Selenium still works. I know that’s not the flashiest way to start, but after years of operators abandoning it for Playwright or Puppeteer, a lot of people are surprised to discover that Selenium 4.x with undetected-chromedriver holds up surprisingly well against modern bot detection stacks. The tools around it have matured. The community is large. And for teams already running Python pipelines, it fits naturally.

That said, using Selenium the way most tutorials teach it , spinning up a plain Chrome instance, making requests, parsing HTML , will get you blocked within minutes on any serious target. This guide covers how I actually run Selenium in production: proxy rotation, fingerprint hardening, session management, and the infrastructure decisions that matter when you’re running hundreds of concurrent browsers.

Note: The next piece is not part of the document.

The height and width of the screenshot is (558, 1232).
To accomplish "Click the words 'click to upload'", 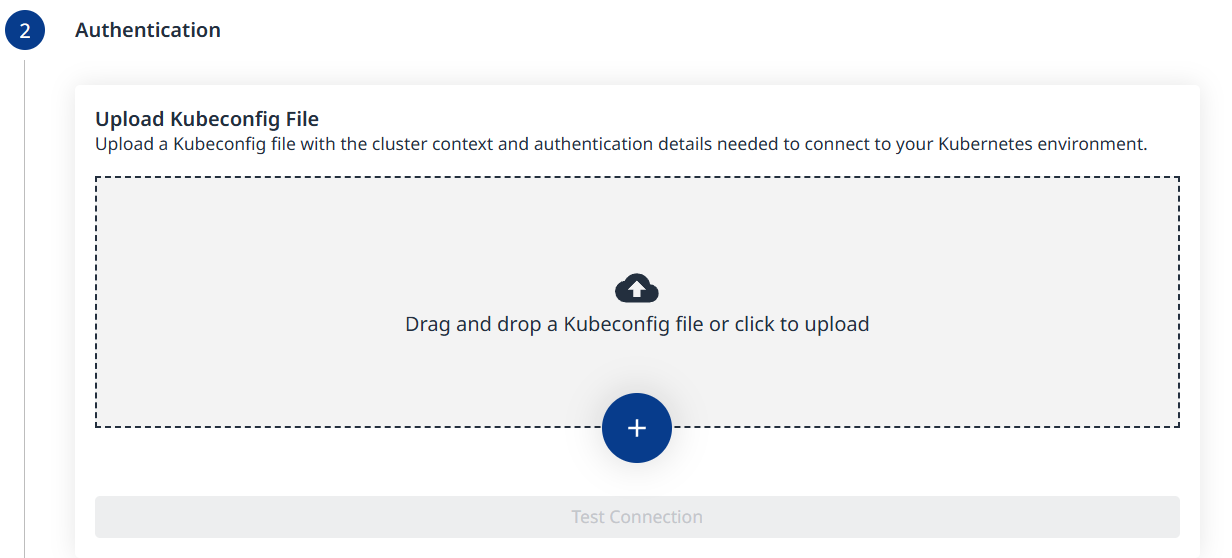I will pyautogui.click(x=802, y=324).
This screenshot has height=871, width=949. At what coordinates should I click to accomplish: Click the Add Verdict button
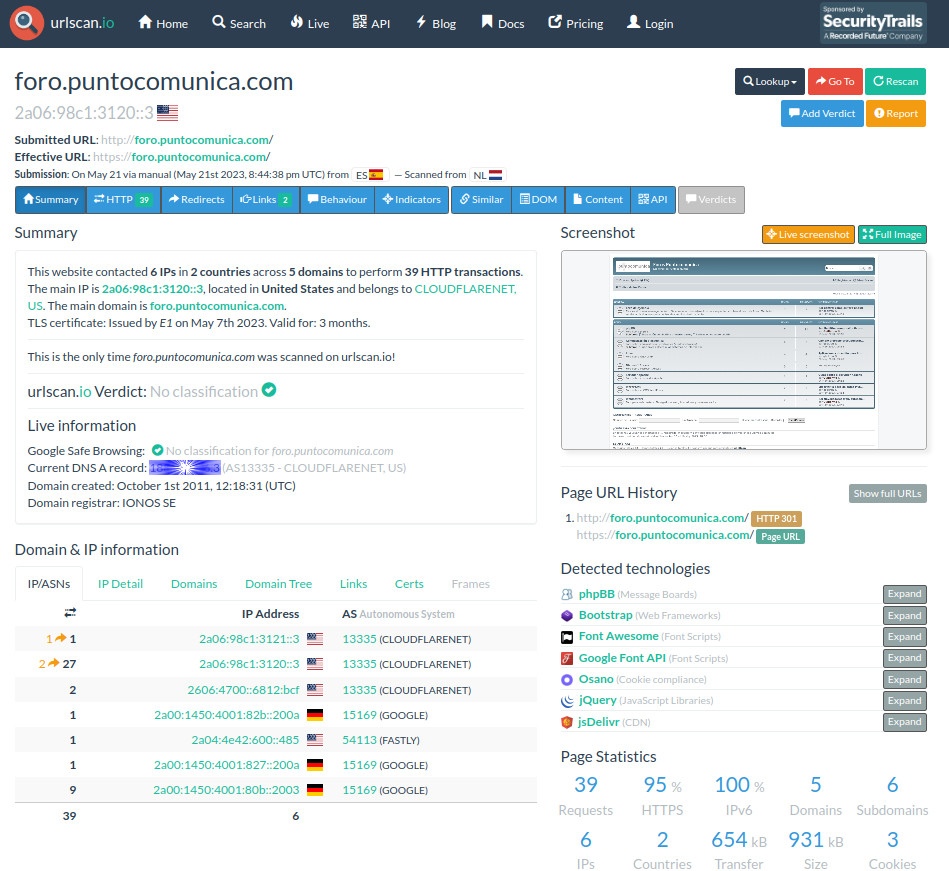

This is for operators who have some Python experience and want to run scrapers that last more than a day. By the end you’ll have a working scraper template, an understanding of where Selenium falls apart, and a clear picture of what it costs to scale.

what you need

  • Python 3.11 or 3.12 (3.13 has minor compatibility issues with some Selenium plugins as of May 2026)
  • selenium 4.20+ and undetected-chromedriver 3.5+ (install via pip)
  • Chrome or Chromium 124+ installed locally or via Docker
  • A rotating proxy provider. I use ProxyScraping for residential proxies. at time of writing, residential bandwidth runs $3-8/GB depending on plan tier. datacenter proxies are cheaper but get blocked faster on most targets
  • A Linux server or VPS with at least 2 vCPUs and 4GB RAM per 5 concurrent browser instances. DigitalOcean, Hetzner, or a bare metal box all work
  • Optional but recommended: BrowserMob Proxy or mitmproxy if you need to inspect network traffic during development
  • beautifulsoup4 and lxml for parsing, sqlalchemy or psycopg2 for storage

Estimated monthly cost for a 50-thread operation: $80-150 in proxies, $40-80 in server compute.

step by step

step 1: install and verify your environment

pip install selenium==4.20.0 undetected-chromedriver==3.5.5 beautifulsoup4 lxml requests

Verify Chrome is accessible:

google-chrome --version
# or
chromium-browser --version

If you’re on a headless server without a display, install xvfb:

sudo apt-get install xvfb

You won’t need it if you run headless mode (which we’ll configure), but having it available saves debugging time.

if it breaks: if undetected-chromedriver fails to patch Chrome, check that your Chrome version matches the driver version it downloads. run uc.Chrome(version_main=124) to pin the version explicitly.

step 2: create a hardened browser factory

Don’t instantiate browsers inline. use a factory function so you can swap configurations without touching your scraping logic.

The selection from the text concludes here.